GLOSSARY · AI SECURITY

Data poisoning

Corrupting the data an AI model trains or retrieves from so that the model learns, retrieves, or repeats attacker-chosen behavior.

Data poisoning attacks the learning or retrieval process rather than the model’s inference at runtime. In a training-time attack, an adversary introduces malicious examples into the dataset used to train or fine-tune a model. The model learns an association the attacker intended: a specific trigger phrase causes a particular output, a class of inputs gets systematically misclassified, or the model develops a preference for outputs that benefit the attacker.

Retrieval-augmented generation (RAG) systems, which ground model outputs in a knowledge base, introduce a retrieval-time variant. If an attacker can write to the knowledge base (a shared wiki, a document repository, a website the system indexes), they can plant content designed to be retrieved in response to certain queries and influence the model’s outputs without touching the model weights at all. The model faithfully summarizes the poisoned source.

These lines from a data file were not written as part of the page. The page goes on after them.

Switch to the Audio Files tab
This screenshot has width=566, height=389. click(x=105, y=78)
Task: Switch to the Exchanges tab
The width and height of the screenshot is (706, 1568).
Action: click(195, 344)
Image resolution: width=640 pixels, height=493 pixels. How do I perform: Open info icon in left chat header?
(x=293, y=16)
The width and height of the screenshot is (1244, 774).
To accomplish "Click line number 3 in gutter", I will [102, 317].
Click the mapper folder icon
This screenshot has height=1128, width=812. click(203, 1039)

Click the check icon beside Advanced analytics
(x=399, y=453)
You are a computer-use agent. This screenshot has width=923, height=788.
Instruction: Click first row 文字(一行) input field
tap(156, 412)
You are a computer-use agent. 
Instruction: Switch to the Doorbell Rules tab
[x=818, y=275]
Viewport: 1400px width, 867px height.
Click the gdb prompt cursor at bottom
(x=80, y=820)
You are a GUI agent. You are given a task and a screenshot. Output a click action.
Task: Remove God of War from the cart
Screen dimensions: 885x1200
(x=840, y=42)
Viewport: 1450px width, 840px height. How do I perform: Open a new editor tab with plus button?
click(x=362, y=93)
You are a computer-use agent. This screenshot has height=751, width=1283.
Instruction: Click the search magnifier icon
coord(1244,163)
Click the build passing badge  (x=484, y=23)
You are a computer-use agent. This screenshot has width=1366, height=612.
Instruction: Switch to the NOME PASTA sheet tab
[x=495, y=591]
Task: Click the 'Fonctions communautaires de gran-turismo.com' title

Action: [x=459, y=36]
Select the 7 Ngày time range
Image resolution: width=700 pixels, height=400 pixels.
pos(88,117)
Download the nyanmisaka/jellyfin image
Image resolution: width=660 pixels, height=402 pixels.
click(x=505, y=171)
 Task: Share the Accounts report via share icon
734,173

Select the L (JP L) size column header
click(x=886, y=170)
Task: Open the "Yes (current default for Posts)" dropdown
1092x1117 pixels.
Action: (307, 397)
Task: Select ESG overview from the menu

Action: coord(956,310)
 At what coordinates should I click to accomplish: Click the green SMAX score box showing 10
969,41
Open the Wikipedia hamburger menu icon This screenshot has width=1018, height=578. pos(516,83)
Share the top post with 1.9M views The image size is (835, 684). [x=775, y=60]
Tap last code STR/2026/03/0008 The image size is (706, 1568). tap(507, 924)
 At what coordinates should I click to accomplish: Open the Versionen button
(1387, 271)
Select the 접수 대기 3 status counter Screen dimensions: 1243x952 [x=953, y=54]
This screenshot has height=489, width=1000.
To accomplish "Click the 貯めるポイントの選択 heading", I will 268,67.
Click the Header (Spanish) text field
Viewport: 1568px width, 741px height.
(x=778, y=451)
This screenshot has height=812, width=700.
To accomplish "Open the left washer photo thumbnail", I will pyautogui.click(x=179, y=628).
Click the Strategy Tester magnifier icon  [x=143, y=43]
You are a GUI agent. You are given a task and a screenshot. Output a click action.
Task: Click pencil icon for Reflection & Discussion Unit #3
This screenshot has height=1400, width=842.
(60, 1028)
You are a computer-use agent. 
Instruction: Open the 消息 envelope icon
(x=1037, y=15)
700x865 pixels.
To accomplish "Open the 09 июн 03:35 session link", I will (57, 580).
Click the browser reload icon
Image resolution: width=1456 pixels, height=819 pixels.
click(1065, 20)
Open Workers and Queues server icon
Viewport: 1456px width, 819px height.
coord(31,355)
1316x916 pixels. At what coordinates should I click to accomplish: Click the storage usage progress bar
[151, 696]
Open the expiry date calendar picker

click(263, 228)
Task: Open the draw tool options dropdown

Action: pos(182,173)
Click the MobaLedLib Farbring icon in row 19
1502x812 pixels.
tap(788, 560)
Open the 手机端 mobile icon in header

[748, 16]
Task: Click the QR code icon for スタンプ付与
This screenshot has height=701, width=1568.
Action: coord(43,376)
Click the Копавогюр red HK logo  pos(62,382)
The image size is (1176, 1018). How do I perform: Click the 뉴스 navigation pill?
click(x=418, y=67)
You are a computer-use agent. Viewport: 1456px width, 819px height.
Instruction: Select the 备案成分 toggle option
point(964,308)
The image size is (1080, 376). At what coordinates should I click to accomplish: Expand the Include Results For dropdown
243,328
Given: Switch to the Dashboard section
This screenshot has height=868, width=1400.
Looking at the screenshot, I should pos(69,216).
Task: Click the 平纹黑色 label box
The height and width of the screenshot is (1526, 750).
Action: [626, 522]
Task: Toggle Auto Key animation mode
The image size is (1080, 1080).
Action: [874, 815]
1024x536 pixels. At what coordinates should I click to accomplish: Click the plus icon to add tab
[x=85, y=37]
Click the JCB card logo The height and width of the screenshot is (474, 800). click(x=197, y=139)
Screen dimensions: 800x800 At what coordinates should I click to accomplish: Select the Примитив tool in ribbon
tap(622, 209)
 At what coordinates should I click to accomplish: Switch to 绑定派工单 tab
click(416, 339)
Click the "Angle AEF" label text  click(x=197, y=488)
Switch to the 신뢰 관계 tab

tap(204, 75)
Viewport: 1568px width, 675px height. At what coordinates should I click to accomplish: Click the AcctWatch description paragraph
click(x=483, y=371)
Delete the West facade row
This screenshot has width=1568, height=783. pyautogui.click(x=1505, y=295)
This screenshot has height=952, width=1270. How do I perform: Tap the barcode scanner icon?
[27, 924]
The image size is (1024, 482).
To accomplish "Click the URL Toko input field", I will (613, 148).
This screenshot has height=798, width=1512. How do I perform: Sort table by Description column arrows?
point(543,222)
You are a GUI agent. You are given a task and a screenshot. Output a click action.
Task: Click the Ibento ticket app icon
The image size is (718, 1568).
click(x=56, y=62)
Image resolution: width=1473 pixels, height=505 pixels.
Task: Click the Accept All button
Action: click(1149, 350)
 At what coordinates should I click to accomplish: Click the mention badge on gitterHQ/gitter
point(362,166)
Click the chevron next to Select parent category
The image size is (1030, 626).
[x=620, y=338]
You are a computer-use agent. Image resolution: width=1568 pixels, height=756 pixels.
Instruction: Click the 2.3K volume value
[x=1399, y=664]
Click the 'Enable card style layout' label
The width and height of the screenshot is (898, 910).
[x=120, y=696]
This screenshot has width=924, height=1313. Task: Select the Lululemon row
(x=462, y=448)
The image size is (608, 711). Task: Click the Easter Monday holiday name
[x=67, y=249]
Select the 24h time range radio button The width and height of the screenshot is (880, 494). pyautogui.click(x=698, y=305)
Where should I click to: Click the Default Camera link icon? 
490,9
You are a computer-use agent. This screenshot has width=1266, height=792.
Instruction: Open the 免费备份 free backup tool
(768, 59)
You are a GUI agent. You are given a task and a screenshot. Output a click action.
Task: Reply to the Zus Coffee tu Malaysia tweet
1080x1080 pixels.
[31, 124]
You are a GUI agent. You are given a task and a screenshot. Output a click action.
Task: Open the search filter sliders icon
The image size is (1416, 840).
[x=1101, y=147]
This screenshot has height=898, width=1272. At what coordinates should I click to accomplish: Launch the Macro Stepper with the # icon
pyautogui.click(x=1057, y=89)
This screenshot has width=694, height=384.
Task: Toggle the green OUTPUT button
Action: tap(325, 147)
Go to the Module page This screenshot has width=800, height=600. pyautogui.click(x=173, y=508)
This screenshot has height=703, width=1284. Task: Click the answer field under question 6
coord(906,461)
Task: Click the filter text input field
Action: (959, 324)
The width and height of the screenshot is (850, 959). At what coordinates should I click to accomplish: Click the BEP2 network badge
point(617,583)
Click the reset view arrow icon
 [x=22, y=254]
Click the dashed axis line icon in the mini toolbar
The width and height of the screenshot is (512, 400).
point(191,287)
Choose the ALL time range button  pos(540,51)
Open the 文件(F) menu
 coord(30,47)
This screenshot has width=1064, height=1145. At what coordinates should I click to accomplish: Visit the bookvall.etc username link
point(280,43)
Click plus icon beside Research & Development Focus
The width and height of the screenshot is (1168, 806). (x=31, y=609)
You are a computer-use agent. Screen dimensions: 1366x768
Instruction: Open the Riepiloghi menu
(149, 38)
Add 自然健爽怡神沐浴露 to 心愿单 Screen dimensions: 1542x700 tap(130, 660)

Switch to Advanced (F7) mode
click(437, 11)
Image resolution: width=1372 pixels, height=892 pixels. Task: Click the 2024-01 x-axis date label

Defense is difficult because the attack surface varies with the data pipeline. For training-time poisoning, controls focus on provenance and integrity: where training data comes from, who can contribute to it, and whether anomalous examples are flagged before ingestion. For retrieval-time poisoning, the relevant controls are access management on the knowledge base, source attribution in model outputs so users can verify claims, and monitoring for outputs that diverge from expected behavior. The governance question of who can write to an AI system’s data sources is as important as the technical controls.